In questa riflessione intendo invece sottrarmi alla deriva che porta a ragionare di politica elettorale parlando solo di alleanze, di coalizioni, di schieramenti composti, scomposti e ricomposti. In questo anno e mezzo c’eravamo abituati a tutt’altro, a temi, a contenuti, al governo della responsabilità, a problemi le cui soluzioni erano senza colore di parte. C’eravamo abituati a un consenso largo, a figure istituzionali alte. Abbiamo vissuto in un sogno e il risveglio è stato brusco e doloroso.
E si deve fare i conti con questa realtà, costretti dalla pistola alla tempia, puntata da una logica elettorale che definirei manichea.
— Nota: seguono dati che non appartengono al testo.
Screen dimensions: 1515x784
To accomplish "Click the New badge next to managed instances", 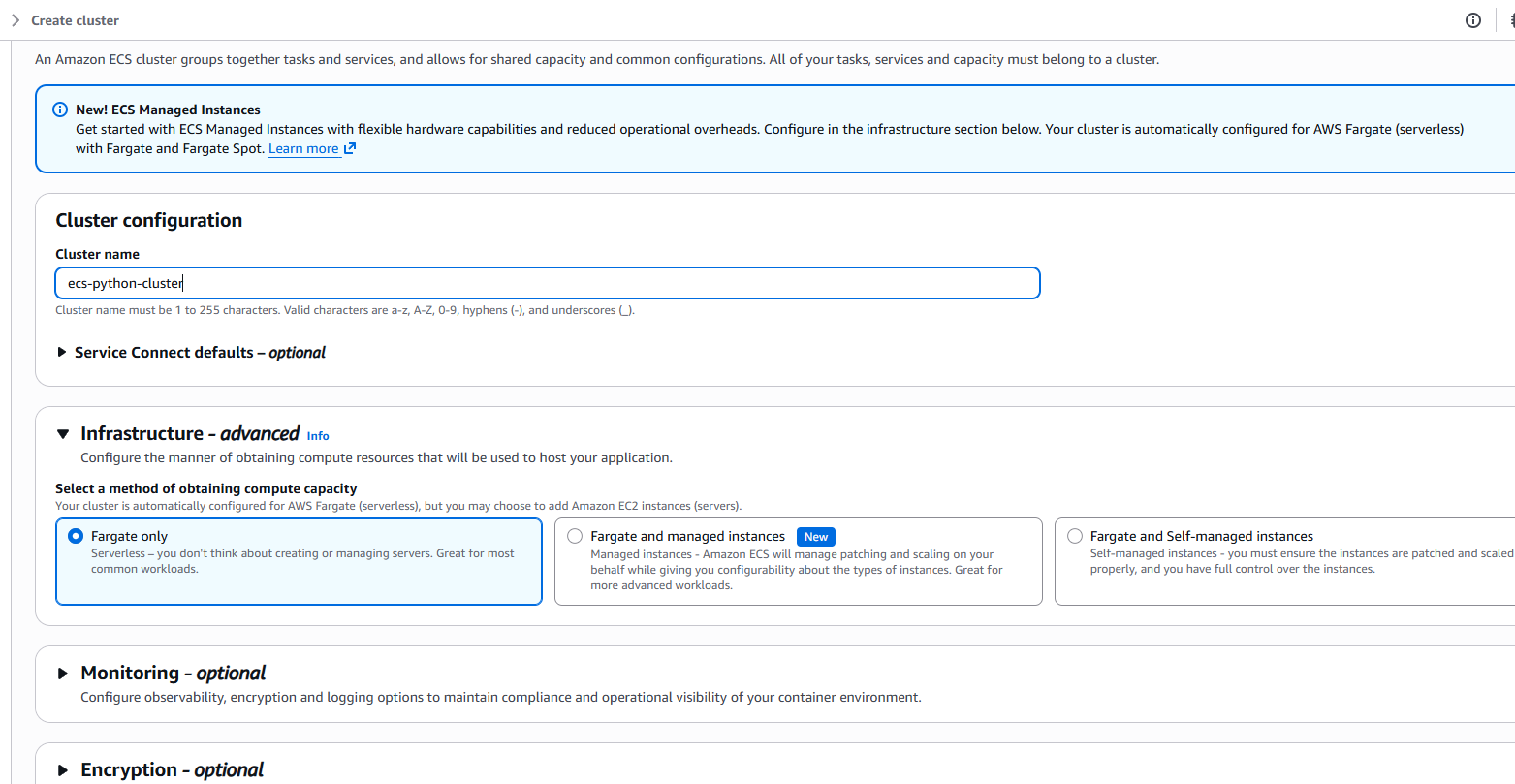I will click(x=815, y=536).
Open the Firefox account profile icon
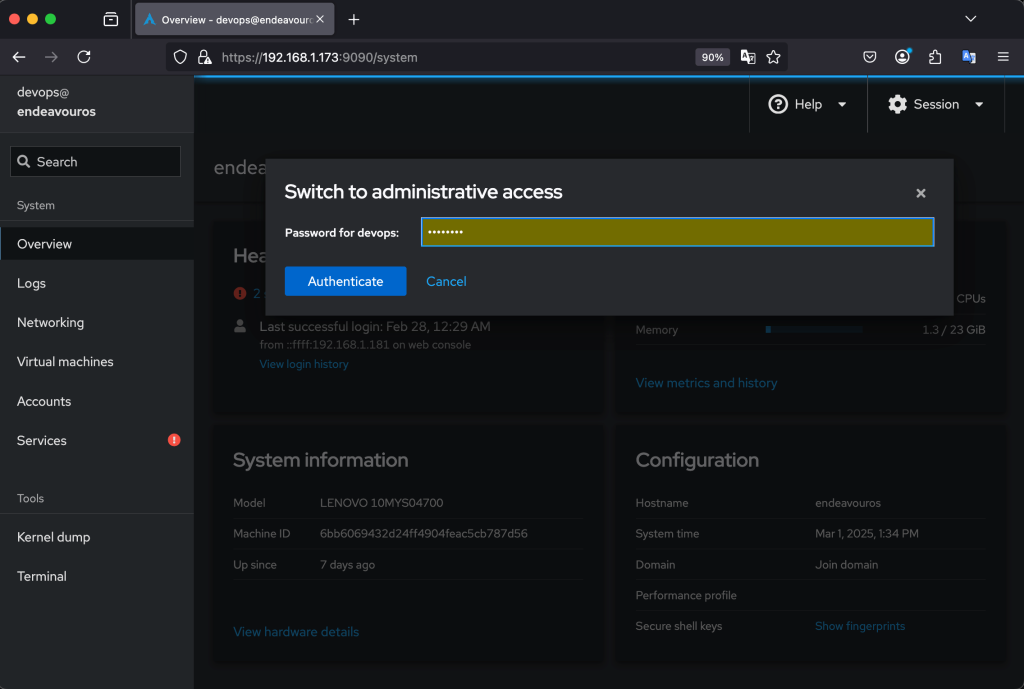Viewport: 1024px width, 689px height. (902, 57)
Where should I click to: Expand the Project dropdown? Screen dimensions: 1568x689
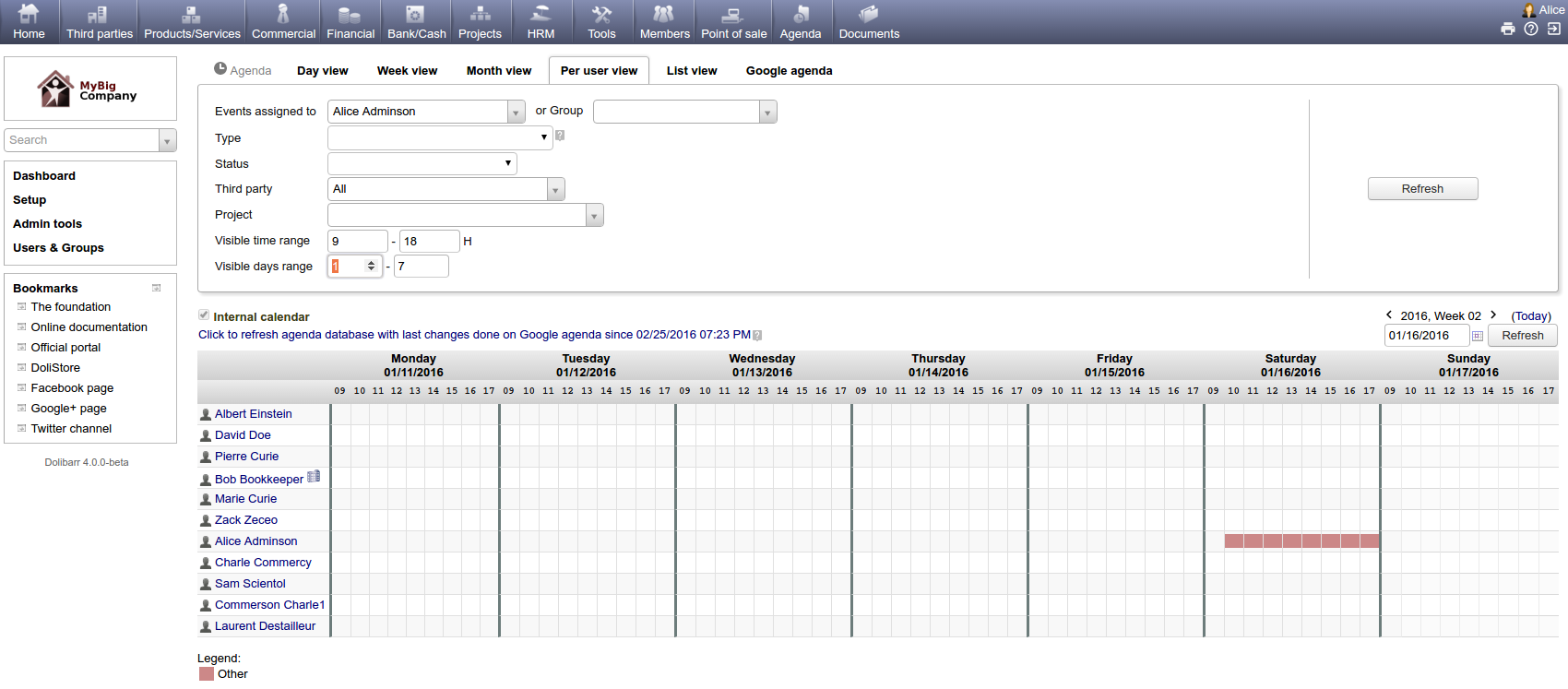[594, 215]
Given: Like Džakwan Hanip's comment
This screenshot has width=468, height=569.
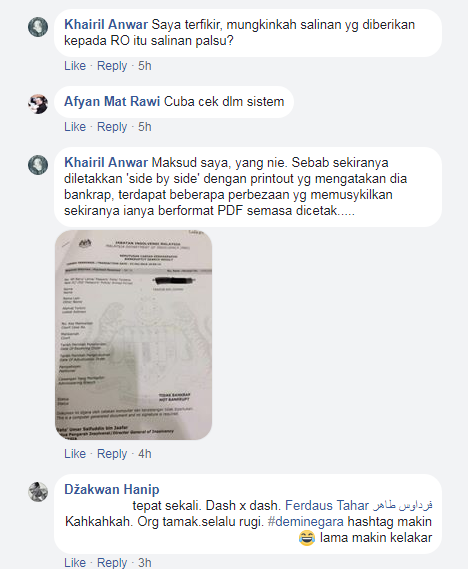Looking at the screenshot, I should point(75,562).
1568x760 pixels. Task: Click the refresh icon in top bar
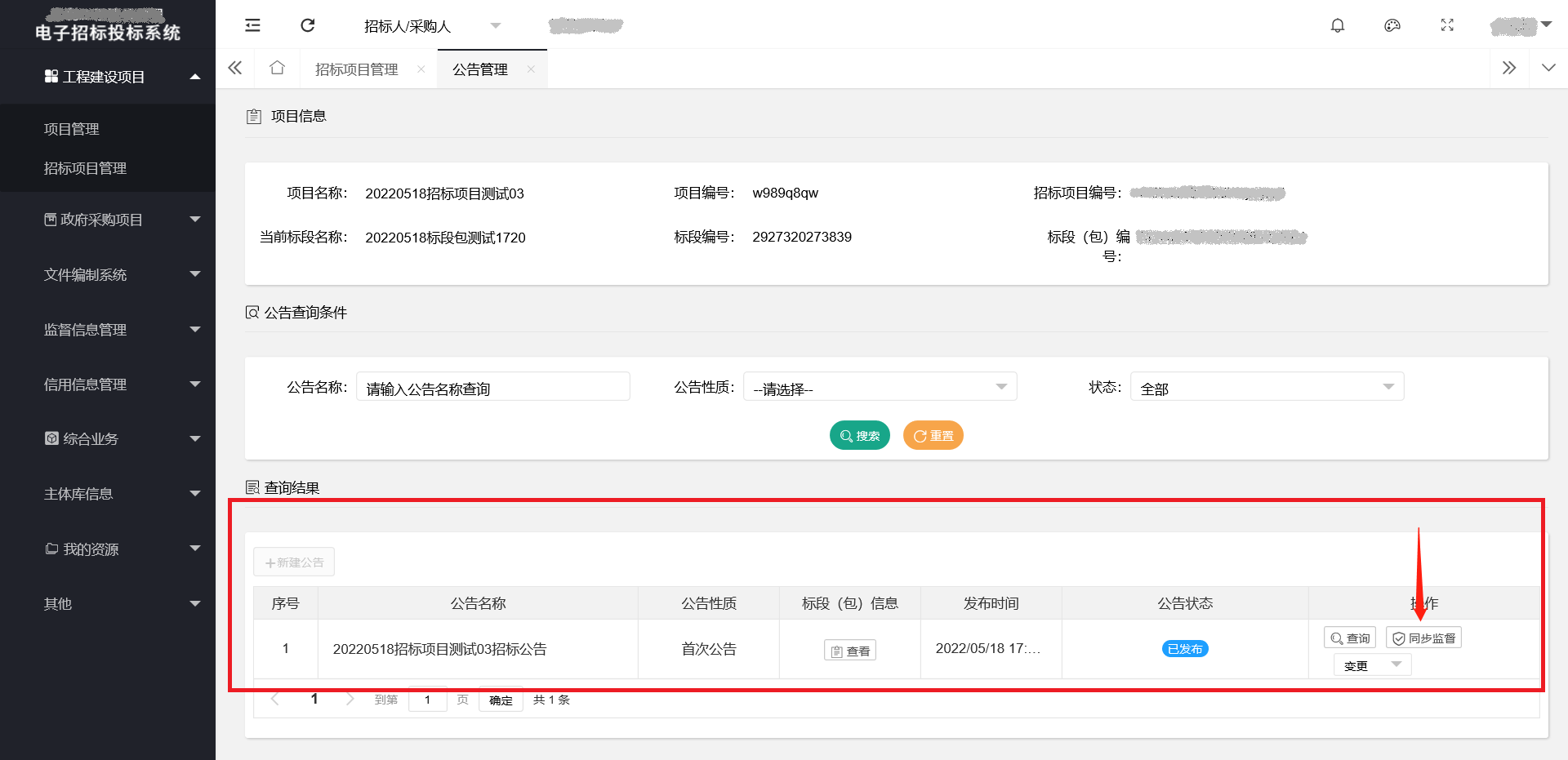tap(308, 25)
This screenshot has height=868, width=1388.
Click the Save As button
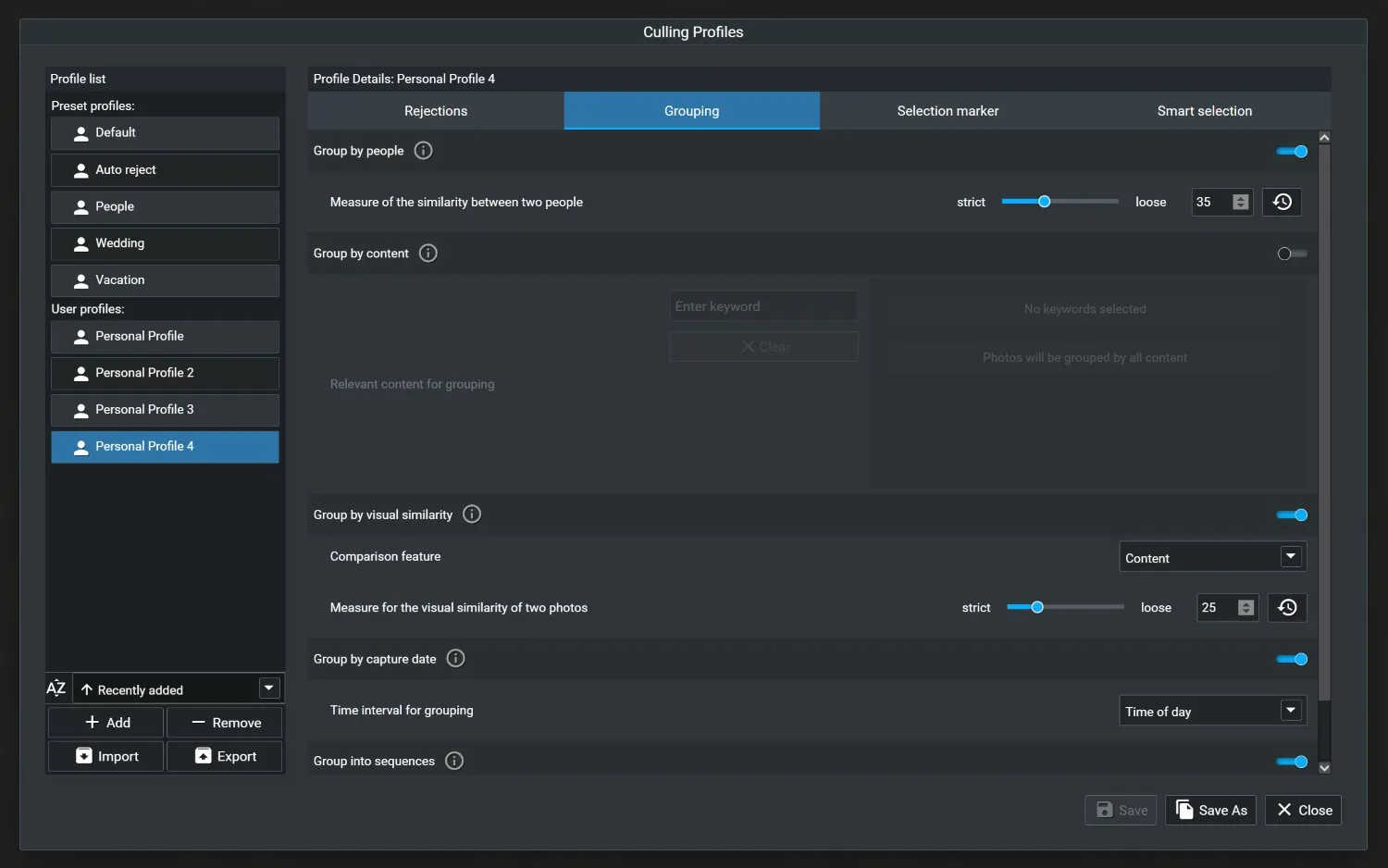(1210, 810)
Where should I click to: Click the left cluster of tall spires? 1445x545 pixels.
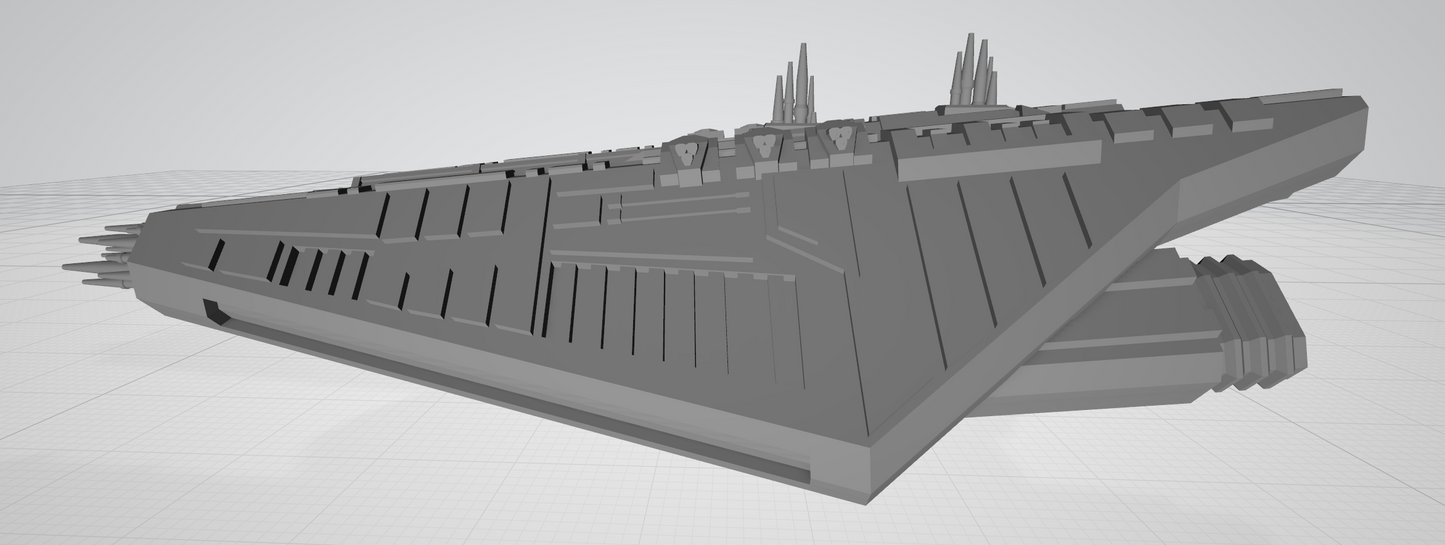tap(791, 92)
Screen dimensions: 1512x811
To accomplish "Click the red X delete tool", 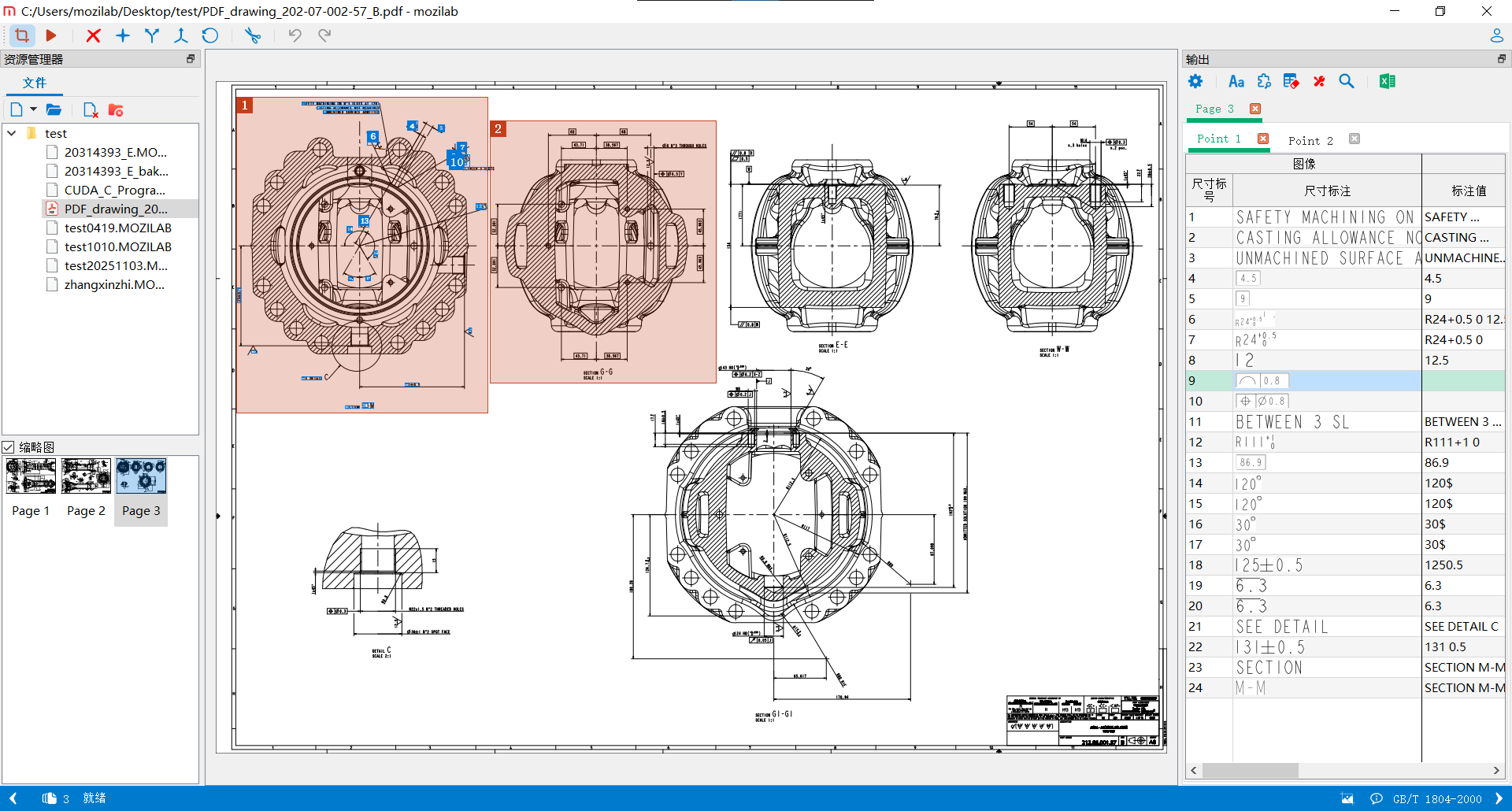I will (93, 35).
Questa testata da quando è sorta ha sviluppato e poi mantenuto una sempre più netta identità liberale e la valutazione positiva sul governo presieduto da Mario Draghi derivava dal fatto che egli ha rappresentato pienamente questa identità, la stessa della nostra carta costituzionale. Che significa prima di tutto un pragmatismo concreto, non al ribasso, concentrato sulle sfide economiche e di sviluppo globali e di ampio respiro, realizzato o da realizzare con riforme importanti in tutti i comparti socio-economici, a cominciare dal completamento del Pnrr; senza minimamente tralasciare i temi sociali e con una collocazione saldamente europeista e occidentale, manifestata con il sostegno alla causa ucraina nella guerra scatenata da Putin. E’ evidente quindi che il giudizio sui contenuti dei contendenti elettorali e delle loro coalizioni non può muovere che da questa identità, per valutare chi meglio e di più tra essi la rappresenta (e chi no), in linea di continuità con quell’esperienza di governo. Per essere ancora più chiari, soprattutto rispetto alle obiezioni cosiddette ‘da sinistra’, da ora nello scrivere aggiungo al termine liberalismo il prefisso ‘social’, di cui non ci sarebbe bisogno, ma che serve, per mettere in evidenza, e ricordarlo ogni volta che lo si nomina, che il liberalismo ha sempre implicitamente come proprio unico fine l’aspirazione ad una ‘società giusta’, non meno di quanto l’abbiano avuto e l’abbiano ancora le espressioni variamente legate al socialismo e a tutte le sue eredità storiche, che per altro anch’esse del liberalismo sono figlie legittime in linea diretta.
Vediamo.
CENTRO DESTRA Il centro destra è la coalizione in pectore da più tempo costituita, e del resto, con poche varianti, ha una storia consolidata di trent’anni, avendo attraversato di fatto con la stessa formula tutto l’arco della Seconda Repubblica. Proprio per questo non me la sento di condividere quello che non pochi osservatori – ma anche uomini politici in qualche modo interessati – sottolineano come determinanti per loro in negativo, vale a dire le profonde divergenze nella coalizione su alcuni temi, soprattutto di politica estera, tali da non farli governare dal giorno dopo. Il forzaleghismo – efficace e sempre attuale termine coniato da Ilvo Diamanti – insieme agli eredi diretti del Movimento Sociale Italiano, partito ponte col fascismo ‘reale’ novecentesco, rappresentano nel complesso una forza sufficientemente omogenea, da tempo accreditata di essere una maggioranza tra gli italiani e le loro differenze, soprattutto nella base elettorale, le derubricherei a sfumature.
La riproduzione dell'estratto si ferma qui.